Jake Tuero, Michael Buro

Randomized algorithms are used in many state-of-the-art solvers for constraint satisfaction problems (CSP) and Boolean satisfiability (SAT) problems. For many of these problems, there is no single solver which will dominate others. Having access to the underlying runtime distributions (RTD) of these solvers can allow for better use of algorithm selection, algorithm portfolios, and restart strategies. Previous state-of-the-art methods directly try to predict a fixed parametric distribution that the input instance follows.
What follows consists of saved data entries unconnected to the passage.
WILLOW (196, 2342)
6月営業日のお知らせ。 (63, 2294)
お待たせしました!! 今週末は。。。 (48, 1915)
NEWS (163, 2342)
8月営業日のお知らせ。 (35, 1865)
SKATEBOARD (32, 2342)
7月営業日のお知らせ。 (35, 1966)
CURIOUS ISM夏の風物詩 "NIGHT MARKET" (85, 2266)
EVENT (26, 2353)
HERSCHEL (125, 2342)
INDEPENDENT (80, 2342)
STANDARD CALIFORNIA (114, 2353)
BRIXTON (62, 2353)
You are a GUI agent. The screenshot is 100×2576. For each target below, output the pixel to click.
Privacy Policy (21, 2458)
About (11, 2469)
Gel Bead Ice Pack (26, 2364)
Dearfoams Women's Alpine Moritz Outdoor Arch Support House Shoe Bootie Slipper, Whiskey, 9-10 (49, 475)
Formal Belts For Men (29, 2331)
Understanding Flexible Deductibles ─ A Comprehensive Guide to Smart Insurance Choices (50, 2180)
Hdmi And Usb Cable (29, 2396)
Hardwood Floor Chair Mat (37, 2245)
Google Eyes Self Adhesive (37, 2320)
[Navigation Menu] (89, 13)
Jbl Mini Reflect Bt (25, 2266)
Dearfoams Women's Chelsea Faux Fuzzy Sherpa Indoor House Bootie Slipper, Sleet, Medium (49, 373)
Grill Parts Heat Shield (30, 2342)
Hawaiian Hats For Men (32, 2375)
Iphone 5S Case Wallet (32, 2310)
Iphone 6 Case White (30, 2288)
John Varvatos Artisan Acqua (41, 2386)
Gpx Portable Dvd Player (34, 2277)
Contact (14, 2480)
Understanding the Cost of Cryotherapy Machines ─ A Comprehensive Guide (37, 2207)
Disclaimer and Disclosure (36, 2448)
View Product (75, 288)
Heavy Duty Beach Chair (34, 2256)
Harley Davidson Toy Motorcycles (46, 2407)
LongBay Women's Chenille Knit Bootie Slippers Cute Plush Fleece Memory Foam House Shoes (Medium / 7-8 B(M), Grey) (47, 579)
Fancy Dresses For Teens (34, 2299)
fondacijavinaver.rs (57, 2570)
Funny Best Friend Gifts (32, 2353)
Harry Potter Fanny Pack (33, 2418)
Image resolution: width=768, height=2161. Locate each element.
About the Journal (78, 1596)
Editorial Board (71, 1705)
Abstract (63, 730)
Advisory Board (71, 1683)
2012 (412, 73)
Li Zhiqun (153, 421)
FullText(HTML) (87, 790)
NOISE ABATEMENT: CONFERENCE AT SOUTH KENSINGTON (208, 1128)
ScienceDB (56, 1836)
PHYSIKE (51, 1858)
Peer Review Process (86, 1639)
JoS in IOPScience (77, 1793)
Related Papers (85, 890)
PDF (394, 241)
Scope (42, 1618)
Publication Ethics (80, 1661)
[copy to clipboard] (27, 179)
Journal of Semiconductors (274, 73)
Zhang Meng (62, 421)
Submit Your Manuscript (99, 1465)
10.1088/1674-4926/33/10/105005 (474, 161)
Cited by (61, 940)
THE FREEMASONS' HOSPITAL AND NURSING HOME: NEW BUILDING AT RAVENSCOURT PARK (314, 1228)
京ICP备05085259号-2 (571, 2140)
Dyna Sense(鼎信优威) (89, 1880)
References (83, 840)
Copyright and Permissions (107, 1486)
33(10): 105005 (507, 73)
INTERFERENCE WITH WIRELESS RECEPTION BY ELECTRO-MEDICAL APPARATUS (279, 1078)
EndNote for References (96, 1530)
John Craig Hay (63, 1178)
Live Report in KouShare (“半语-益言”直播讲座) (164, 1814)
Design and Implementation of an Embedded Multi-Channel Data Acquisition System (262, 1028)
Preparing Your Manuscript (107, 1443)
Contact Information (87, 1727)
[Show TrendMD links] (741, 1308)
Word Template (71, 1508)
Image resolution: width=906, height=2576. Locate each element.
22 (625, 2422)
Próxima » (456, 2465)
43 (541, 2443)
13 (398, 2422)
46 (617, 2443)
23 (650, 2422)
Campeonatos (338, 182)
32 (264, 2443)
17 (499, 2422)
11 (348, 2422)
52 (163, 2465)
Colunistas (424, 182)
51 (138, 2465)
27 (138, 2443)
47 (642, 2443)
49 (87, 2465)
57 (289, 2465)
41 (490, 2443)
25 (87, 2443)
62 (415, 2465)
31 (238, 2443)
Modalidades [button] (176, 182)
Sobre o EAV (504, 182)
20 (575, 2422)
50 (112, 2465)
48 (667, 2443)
In this paper, we extend RTD prediction models into the Bayesian setting for the first time. This new model achieves robust predictive performance in the low observation setting, as well as handling censored observations. This technique also allows for richer representations which cannot be achieved by the classical models which restrict their output representations. Our model outperforms the previous state-of-the-art model in settings in which data is scarce, and can make use of censored data such as lower bound time estimates, where that type of data would otherwise be discarded. It can also quantify its uncertainty in its predictions, allowing for algorithm portfolio models to make better informed decisions about which algorithm to run on a particular instance.